Since there is that element of uncertainty, investors will continue to overanalyze every data point and clues for more stimulus, so volatility will persist.  Negative data will likely continue to push the market higher. 

Since the direction of the market is driven by the whims of the Fed, stock picking has become a futile effort.  Correlation among stocks is rising, so stocks are increasingly rising and falling together.  Broader index plays based on macro events are the best option right now. 

If we were to get a buying opportunity, we still like large cap higher-quality and dividend paying stocks.  Smaller and little-known stocks with low correlation to the market (and Europe) are also promising.  There is always the opportunity to find an undervalued individual stock at any time, as well. 

Gold will do well as debt and economic problems are leading to further bailouts and stimulus programs.  If the price were to move lower we may add more but would not at these current prices. 

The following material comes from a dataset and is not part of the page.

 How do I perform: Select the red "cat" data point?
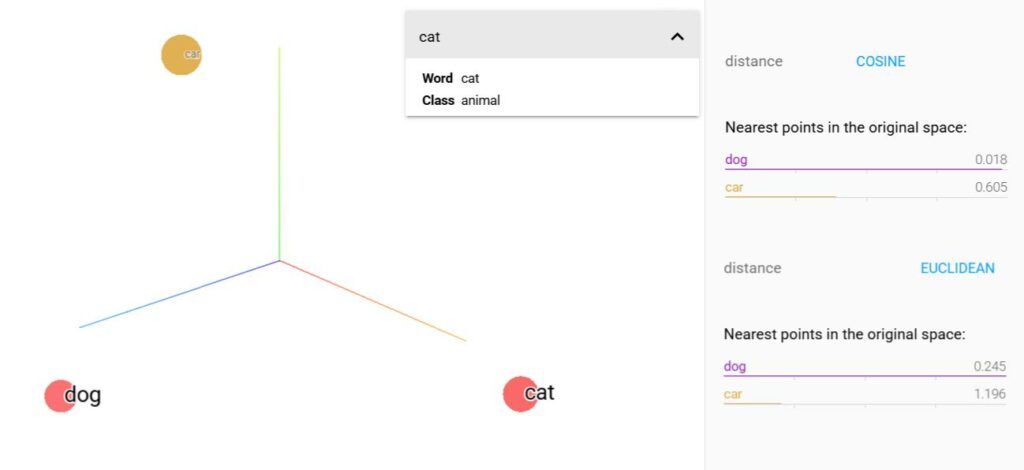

We like other commodities for the long term but fear a slowdown in China and the other BRIC countries (Brazil, Russia, and India), will result in lower prices in the short term. 

Although Treasury bond yields are near historic lows (so prices are near historic highs) and keep moving lower, a short position (bet on a decline in value) only provides a nice hedge here.  We think the potential for profit is low at this time. 

On the bond theme, we think TIPs are important as we still expect inflation to increase. Municipal bonds also work and there are some nice yielding bonds out there now (try to avoid muni funds and buy the actual bond if possible).

Finally, in international stocks, we favor developed international markets as opposed to emerging.

These day-to-day and week-to-week fluctuations have little impact on positions we intend to hold for several years or longer.  Our short and medium term investments are the only positions affected by these daily and weekly fluctuations. 


This commentary is for informational purposes and is not investment advice, an indicator of future performance, a solicitation, an offer to buy or sell, or a recommendation for any security. It should not be used as a primary basis for making investment decisions. Consider your own financial circumstances and goals carefully before investing. Past performance cannot guarantee results.